VION ANNOUNCES INITIAL RESULTS FROM LUNG CANCER STUDY

Vion Pharmaceuticals has presented data on its lead anticancer agent, Cloretazine (VNP40101M), as a single agent in a Phase II trial in patients with relapsed or refractory small-cell lung cancer.

The Phase II trial is evaluating Cloretazine in two separate subpopulations of small-cell lung cancer: sensitive relapsed disease and refractory disease. Sensitive relapsed disease is defined as relapse after three months of first-line therapy, and refractory disease is defined as relapse within three months of first-line therapy. Data presented are from total of 36 evaluable patients: 19 patients in the sensitive relapsed arm and 17 patients in the refractory arm.

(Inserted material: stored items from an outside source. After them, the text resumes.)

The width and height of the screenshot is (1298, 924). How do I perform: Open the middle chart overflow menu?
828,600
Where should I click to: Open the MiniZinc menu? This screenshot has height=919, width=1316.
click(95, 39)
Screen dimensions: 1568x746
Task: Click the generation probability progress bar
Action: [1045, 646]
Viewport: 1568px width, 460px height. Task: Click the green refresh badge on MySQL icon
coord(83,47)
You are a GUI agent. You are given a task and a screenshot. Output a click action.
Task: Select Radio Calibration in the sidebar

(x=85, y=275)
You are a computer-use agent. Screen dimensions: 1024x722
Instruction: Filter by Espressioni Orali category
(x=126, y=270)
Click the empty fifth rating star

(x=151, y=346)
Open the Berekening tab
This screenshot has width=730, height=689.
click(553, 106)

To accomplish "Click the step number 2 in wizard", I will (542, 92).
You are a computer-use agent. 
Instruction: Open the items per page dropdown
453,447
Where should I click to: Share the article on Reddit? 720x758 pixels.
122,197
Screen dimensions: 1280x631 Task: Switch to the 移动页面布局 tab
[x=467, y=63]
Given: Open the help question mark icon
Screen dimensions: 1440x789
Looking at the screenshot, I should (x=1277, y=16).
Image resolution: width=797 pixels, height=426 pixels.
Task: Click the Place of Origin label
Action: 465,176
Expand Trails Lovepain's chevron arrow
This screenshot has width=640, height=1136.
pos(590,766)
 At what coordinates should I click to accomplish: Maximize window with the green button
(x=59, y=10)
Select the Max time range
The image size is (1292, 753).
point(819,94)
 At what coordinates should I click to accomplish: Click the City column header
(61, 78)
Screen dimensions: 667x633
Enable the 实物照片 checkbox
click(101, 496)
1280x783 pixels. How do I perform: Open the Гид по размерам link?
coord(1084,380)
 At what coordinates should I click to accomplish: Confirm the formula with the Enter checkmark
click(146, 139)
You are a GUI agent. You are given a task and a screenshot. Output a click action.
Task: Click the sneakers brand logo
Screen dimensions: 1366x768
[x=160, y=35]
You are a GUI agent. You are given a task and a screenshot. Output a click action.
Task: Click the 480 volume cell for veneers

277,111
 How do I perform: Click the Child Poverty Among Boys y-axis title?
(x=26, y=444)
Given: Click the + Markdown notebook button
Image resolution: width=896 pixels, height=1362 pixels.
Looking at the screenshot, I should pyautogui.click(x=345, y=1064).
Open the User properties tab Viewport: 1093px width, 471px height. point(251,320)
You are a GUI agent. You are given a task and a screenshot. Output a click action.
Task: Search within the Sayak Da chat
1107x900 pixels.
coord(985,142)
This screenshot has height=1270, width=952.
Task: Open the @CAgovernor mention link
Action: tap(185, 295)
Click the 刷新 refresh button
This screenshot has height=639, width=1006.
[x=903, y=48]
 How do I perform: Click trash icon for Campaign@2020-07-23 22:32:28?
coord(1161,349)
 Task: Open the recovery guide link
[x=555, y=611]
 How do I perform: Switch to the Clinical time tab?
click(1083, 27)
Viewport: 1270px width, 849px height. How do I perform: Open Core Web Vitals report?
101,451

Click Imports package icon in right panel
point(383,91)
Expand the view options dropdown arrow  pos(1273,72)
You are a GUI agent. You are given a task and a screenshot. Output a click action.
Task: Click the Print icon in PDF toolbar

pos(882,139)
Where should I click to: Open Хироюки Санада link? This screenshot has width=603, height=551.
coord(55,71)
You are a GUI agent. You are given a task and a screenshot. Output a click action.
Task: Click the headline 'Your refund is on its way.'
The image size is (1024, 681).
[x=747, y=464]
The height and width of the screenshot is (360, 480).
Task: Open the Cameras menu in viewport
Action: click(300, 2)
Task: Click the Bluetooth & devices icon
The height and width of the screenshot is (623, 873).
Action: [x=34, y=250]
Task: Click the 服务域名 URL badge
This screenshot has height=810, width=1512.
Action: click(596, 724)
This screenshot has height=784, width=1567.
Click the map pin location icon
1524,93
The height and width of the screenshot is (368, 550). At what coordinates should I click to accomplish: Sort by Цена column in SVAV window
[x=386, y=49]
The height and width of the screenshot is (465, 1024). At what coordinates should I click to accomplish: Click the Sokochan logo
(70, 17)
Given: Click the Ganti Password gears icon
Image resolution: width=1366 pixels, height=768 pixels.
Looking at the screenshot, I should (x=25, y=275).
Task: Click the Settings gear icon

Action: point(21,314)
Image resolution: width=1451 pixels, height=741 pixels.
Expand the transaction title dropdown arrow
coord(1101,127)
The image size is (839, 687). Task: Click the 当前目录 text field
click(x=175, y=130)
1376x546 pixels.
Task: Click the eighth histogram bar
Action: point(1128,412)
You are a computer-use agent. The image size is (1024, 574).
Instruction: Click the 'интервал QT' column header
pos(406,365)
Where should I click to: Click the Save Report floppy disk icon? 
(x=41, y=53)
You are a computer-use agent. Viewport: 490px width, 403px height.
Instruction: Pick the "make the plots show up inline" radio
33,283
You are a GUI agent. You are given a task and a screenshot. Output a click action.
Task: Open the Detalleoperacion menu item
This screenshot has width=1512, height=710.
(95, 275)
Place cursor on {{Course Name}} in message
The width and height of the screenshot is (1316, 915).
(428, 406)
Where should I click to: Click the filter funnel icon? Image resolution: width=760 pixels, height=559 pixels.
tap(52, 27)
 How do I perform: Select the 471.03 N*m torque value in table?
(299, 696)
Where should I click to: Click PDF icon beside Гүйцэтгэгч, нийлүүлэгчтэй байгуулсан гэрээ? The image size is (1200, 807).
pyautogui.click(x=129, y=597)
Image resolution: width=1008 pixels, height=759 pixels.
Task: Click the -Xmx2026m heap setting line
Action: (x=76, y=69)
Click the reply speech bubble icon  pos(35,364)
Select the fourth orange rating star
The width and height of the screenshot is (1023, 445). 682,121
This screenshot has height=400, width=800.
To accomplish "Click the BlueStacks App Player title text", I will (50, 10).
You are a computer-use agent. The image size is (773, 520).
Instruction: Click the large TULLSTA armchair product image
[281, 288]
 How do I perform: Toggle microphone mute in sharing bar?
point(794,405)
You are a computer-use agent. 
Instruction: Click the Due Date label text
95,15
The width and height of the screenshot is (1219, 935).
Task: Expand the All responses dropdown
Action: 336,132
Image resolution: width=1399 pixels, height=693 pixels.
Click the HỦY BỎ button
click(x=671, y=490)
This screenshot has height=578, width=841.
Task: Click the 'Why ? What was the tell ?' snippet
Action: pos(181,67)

Patients in the trial initially received 125 mg/m2 of Cloretazine weekly for three weeks every six weeks. This dose was later reduced by protocol amendment to 100 mg/m2 weekly for three weeks every six weeks due to significant thrombocytopenia at the initial dose level.

Grade 3 and 4 thrombocytopenia has been the most serious toxicity observed, and has delayed additional treatment in several patients. Early results suggest that the reduced dose of Cloretazine causes less thrombocytopenia (no grade 3 or 4 thromobocytopenia in the first four patients at this dose) but maintains disease activity.

Both arms of the trial met the criteria for advancement to the second stage and continue to enroll patients. If both arms complete full accrual, there will be a total of 50 patients on the sensitive relapsed arm and 37 patients on the refractory arm.